Aún no cumplía los seis años en el mes que dejábamos la casa de Aguascalientes. Una casa grande, rosa, con el huerto mas grande de la cuadra, llena de naranjas, higos, limones, guayabas, orugas, arañas, tierra y recuerdos que hoy ya son muy borrosos. 
Nos ibamos de la casa y yo lloraba porque no quería marcharme, algo me decía que la extrañaría, que jamás volvería. 

Lloraba pequeñas cascadas que escurrían sobre mi joven piel y caían sobre la tierra debajo de la higuera, hasta que llegó la abuela y me abrazó como solo las abuelas saben. Me abrazó y me contó la historia de un hombre que dijo haber conocido. Me contó que el corazón es una bolsita llena de agua que tiene dos mangueras pequeñitas pequeñitas que van hasta nuestros ojos, y que si llorábamos mucho nuestro corazón se iba secando poco a poco hasta que se nos acababan las lagrimas y se nos marchitaba el corazón como una flor sin agua. Me contó que aquel hombre tuvo una tristeza muy grande, y lloró y lloró hasta que no tuvo mas lagrimas y murió porque se le secó el corazón. Le creí, tuve miedo y dejé de llorar. 
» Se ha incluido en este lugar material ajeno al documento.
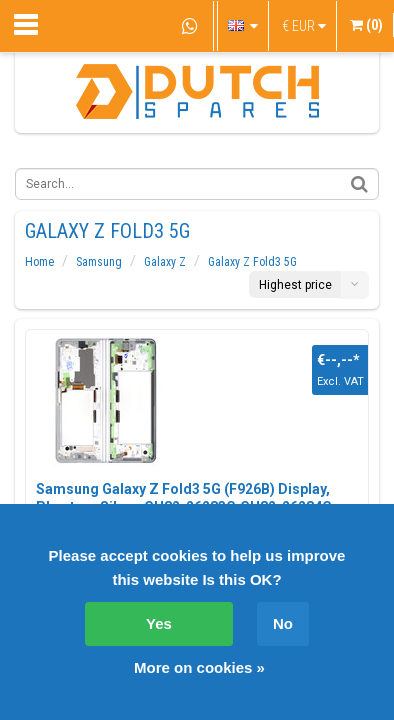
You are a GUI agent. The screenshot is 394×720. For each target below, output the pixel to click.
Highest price (295, 285)
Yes (159, 623)
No (283, 623)
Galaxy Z (165, 262)
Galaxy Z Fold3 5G (252, 262)
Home (39, 262)
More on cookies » (199, 667)
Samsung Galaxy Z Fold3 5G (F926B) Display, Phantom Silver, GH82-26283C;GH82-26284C (184, 498)
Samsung (99, 262)
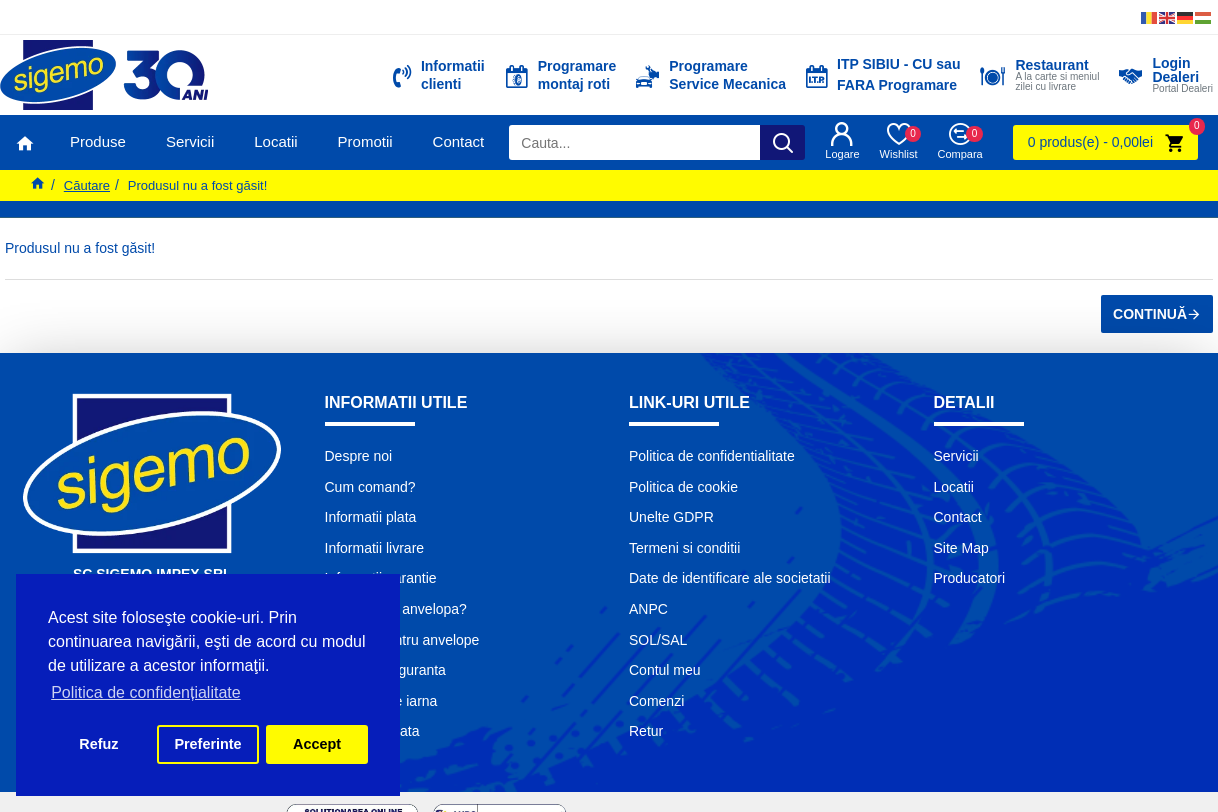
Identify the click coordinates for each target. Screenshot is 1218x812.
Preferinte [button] (207, 744)
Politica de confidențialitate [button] (145, 692)
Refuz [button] (98, 744)
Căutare (87, 185)
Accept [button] (317, 744)
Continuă (1150, 314)
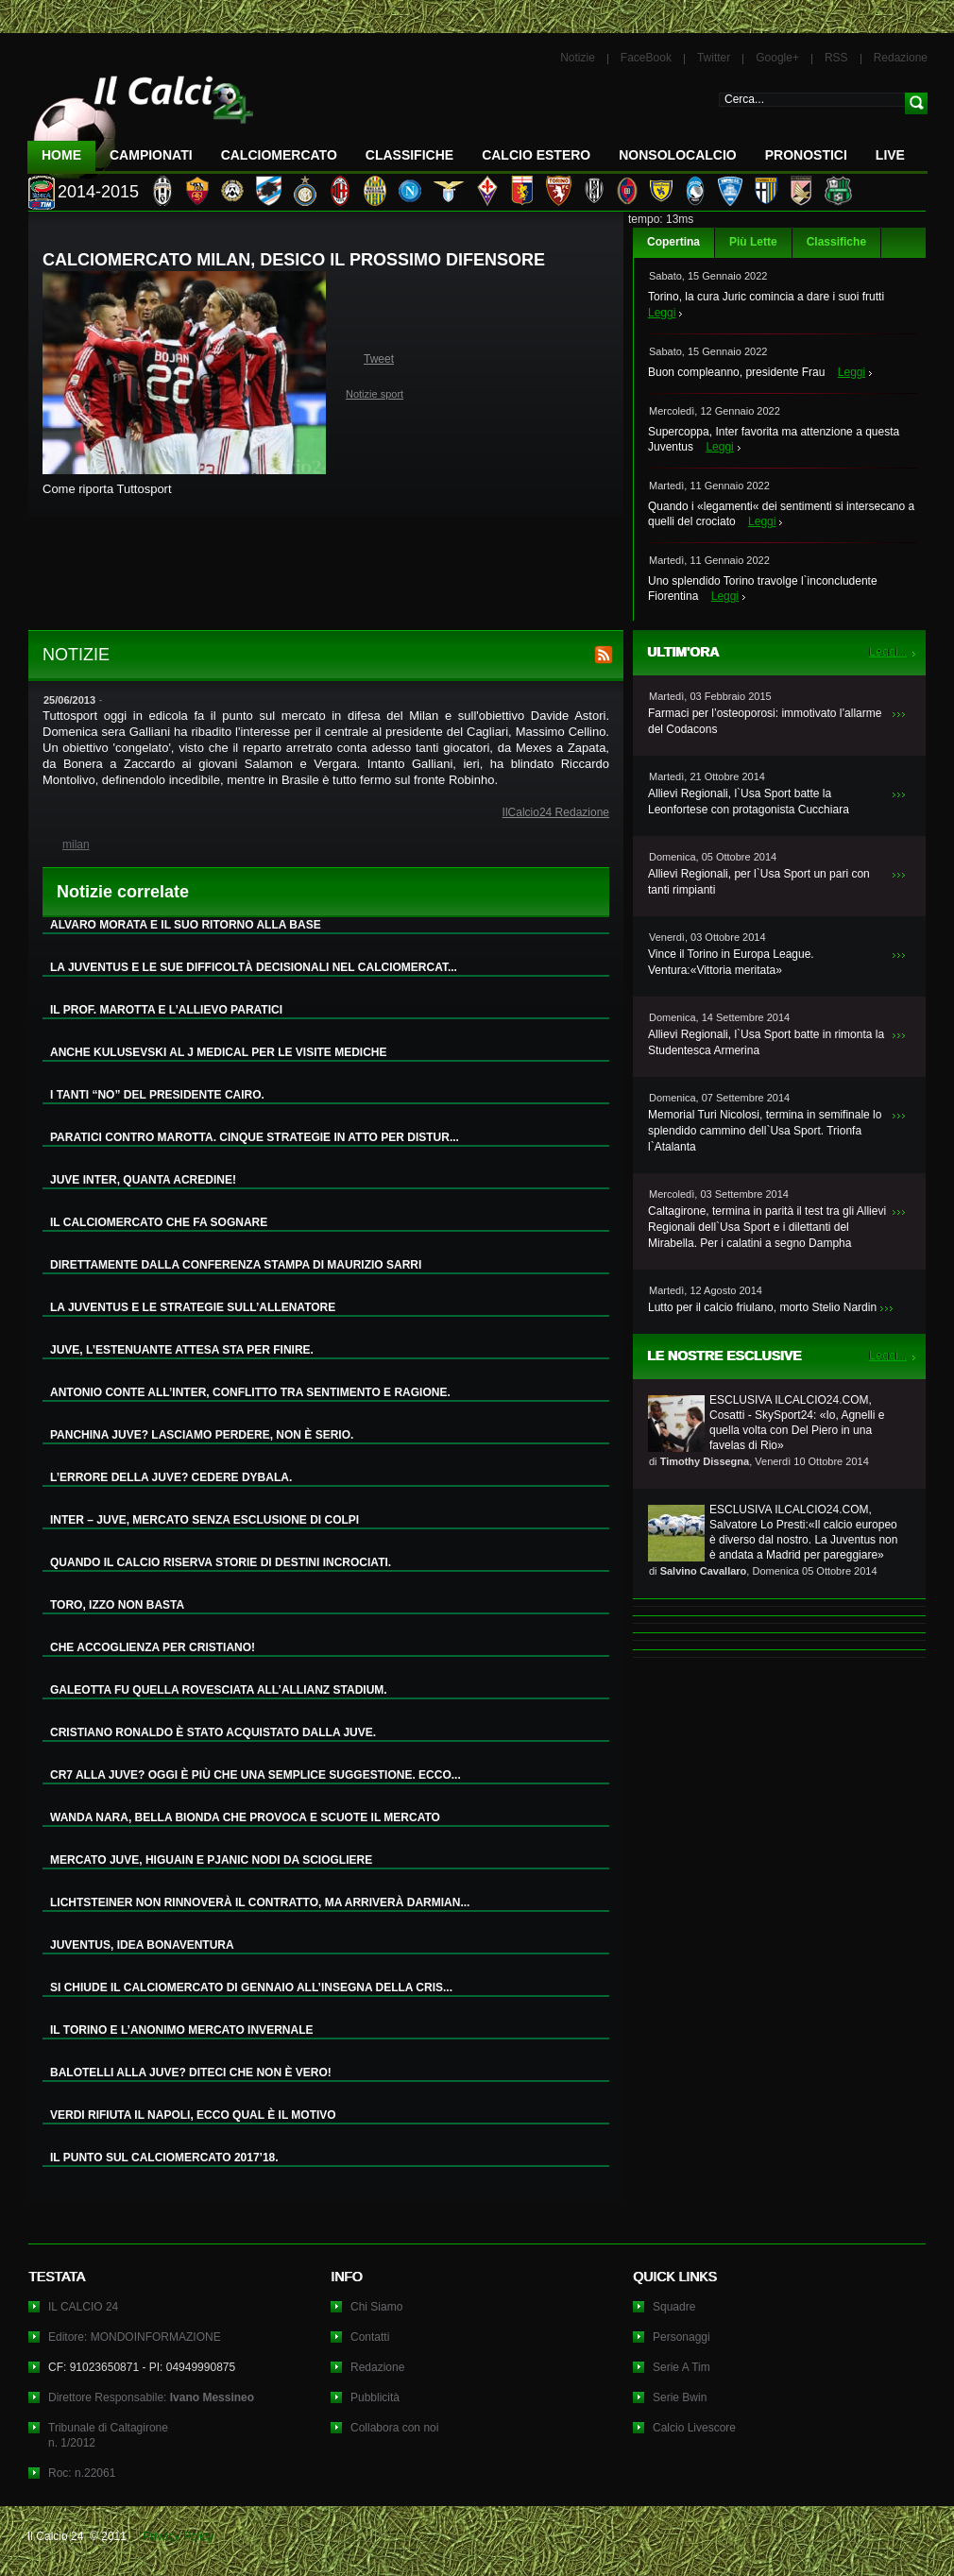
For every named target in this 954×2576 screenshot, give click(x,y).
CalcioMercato (279, 154)
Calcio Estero (536, 154)
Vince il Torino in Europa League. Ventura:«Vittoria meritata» (731, 962)
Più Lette (753, 241)
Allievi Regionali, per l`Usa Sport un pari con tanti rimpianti (759, 881)
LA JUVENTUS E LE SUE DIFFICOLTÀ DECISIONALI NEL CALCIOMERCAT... (253, 967)
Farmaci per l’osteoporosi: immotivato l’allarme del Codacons (764, 721)
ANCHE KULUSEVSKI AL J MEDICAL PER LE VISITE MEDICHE (218, 1052)
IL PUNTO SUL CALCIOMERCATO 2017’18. (164, 2157)
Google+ (777, 57)
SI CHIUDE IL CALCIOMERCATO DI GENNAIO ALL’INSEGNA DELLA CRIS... (251, 1987)
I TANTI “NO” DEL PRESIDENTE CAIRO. (157, 1094)
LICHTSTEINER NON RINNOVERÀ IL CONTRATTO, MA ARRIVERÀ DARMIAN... (259, 1902)
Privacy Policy (178, 2536)
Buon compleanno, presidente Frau (736, 372)
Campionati (151, 154)
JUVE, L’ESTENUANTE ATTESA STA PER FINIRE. (182, 1349)
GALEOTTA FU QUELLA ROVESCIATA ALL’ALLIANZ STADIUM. (218, 1690)
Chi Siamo (376, 2306)
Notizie (577, 57)
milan (76, 844)
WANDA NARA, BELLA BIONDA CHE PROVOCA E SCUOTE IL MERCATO (245, 1817)
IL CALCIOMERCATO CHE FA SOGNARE (158, 1222)
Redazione (901, 57)
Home (61, 154)
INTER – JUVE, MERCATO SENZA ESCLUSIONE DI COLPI (204, 1520)
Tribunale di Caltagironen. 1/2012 (108, 2435)
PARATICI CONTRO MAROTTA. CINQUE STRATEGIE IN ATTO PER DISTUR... (254, 1137)
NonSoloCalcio (677, 154)
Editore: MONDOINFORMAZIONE (134, 2337)
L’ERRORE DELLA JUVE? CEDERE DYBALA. (171, 1477)
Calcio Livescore (694, 2427)
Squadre (674, 2306)
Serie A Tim (681, 2367)
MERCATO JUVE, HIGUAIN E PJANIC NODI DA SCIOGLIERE (211, 1860)
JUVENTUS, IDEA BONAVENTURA (142, 1945)
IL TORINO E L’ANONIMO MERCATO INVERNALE (181, 2030)
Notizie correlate (123, 891)
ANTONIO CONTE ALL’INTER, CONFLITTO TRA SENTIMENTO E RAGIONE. (250, 1392)
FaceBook (646, 57)
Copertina (673, 241)
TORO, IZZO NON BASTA (117, 1605)
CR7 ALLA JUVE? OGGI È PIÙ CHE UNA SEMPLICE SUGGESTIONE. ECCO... (255, 1775)
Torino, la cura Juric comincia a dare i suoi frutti (766, 296)
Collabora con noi (394, 2427)
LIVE (890, 154)
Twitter (713, 57)
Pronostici (806, 154)
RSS (836, 57)
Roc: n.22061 (81, 2473)
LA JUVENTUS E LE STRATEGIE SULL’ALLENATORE (192, 1307)
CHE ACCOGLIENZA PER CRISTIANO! (152, 1647)
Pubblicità (375, 2397)
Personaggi (681, 2337)
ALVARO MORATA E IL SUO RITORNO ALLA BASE (185, 924)
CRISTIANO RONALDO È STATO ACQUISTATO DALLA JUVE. (213, 1732)
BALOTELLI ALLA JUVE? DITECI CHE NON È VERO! (191, 2072)
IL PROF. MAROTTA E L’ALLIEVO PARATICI (166, 1009)
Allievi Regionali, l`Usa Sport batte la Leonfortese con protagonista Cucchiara (748, 801)
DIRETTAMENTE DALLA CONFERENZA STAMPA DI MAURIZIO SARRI (235, 1264)
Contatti (369, 2337)
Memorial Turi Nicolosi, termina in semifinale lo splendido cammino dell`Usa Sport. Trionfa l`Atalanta (764, 1130)
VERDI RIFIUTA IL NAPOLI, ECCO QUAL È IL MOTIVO (193, 2115)
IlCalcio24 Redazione (556, 812)
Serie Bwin (680, 2397)
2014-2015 (98, 191)
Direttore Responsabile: (151, 2397)
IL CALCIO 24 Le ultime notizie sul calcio (140, 119)
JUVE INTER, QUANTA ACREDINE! (143, 1179)
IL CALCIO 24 (83, 2306)
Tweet (379, 359)
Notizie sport (374, 394)
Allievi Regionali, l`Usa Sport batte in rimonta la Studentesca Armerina (766, 1042)
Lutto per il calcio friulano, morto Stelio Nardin (762, 1307)
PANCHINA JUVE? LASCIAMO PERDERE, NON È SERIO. (201, 1435)
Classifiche (836, 241)
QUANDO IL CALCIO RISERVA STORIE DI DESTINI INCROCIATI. (220, 1562)
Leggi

Pasaron los años, crecí, fui a la escuela, leí muchos libros. Me di cuenta que la abuela había mentido porque he llorado días enteros, noches, he llorado a todo lo que se me ha cruzado y el corazón no se ha secado. Se cansa, flaquea, de vez en cuando se niega a funcionar correctamente pero sigue al igual que de las mangueras pequeñitas sigue saliendo agua.